一般，抽提 RNA 的目的无外乎有两个。首先，最直接的目的就是要让 RNA *地完整的释放出来。此时对样品的处理就至关重要，如果样品是细胞，则无须破碎即可直接匀浆；如果是组织甚至器官，那就需要破碎后才能匀浆；如果是酵母菌和细菌，则需要先用相应的酶破壁后才能匀浆。 

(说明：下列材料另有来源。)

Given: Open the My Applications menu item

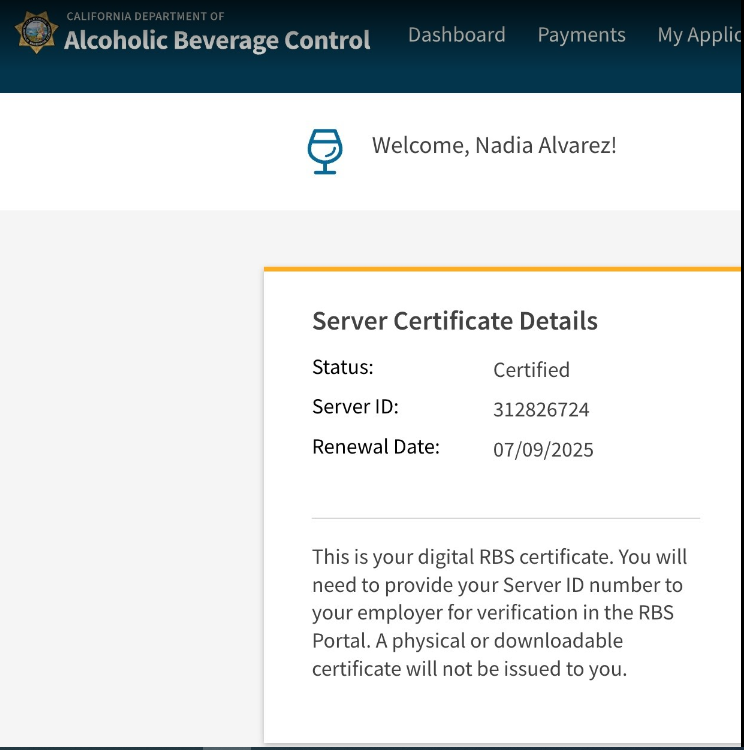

其次，RNA 在不同的实验中其质量的要求是不一样的，那么后续实验就是我们必须要考虑的。通常 cDNA 文库构建要求 RNA 完整而无酶反应抑制物残留；Northern 对 RNA 完整性要求较高，对酶反应抑制物残留要求较低；RT-PCR 对 RNA 完整性要求不太高，但对酶反应抑制物残留要求严格。因而，不用每次实验都以获得最高纯度的 RNA 为目的，从而造成不必要的浪费。

RNA 提取之疑难杂症 

1、RNA 产量低

2、OD260/OD280<1.6

3、基因组 DNA 污染

4、RNA 降解

5、下游的 RT-PCR 实验不成功

RNA 电泳图谱剖析 

提取RNA后，为了更好的进行后续的实验反应需要通过琼脂糖电泳来判断RNA质量的好坏。在此，将剖析电泳图上的秘密，帮助大家提高 RNA 抽提的成功率。

1、RNA 条带不亮或缺失

原因分析：（1）上样量不足。（2）RNA 跑出凝胶。电泳至溴酚蓝至凝胶的 2/3 即可停止电泳。（3）RNA 在凝胶中发生扩散。避免长时间的电泳，否则小片段容易扩散。（4）RNA 降解。最大限度减少在紫外线下暴露的时间，使用新鲜的电泳缓冲液、新制的凝胶，电泳槽及制胶的模具梳子等用双氧水浸泡，高电压短时间电泳（20min）。也可能使用的组织材料不够新鲜（冷冻的材料必须在化冻之前将其磨碎）。

2、RNA 条带弥散

原因分析：（1）RNA 被核酸酶降解。要用新的缓冲液，制胶用的模具要清洁，枪头要灭菌。（ 2）电压过高造成电流过大所造成的。一般为 5—8V/cm。为了增加条带的清晰度，电泳开始的几分钟建议使用低电压。（3）上样量过大。根据沉淀量的多少确定点样的量，一般 1—3ul。

3、点样孔发亮

原因解析：（1）上样量过大。（2）胶孔未凝固好，使样品无法往前移动。（3）RNA 样品中含有污染物，如残留的蛋白质容易引起此现象。可能 trizol 量太少，应加大 trizol 用量。另外若残留 DNA 也应考虑加大 trizol 用量。

4. 出现多条带

原因解析：（1）RNA 降解。提取过程中出现降解或电泳过程中出现降解（可能性较小）。（2） 上样量过大。RNA 由多种类型组成，若上样量过大则会导致各种类型的 RNA（tRNA，mRNA 等）均会出现条带。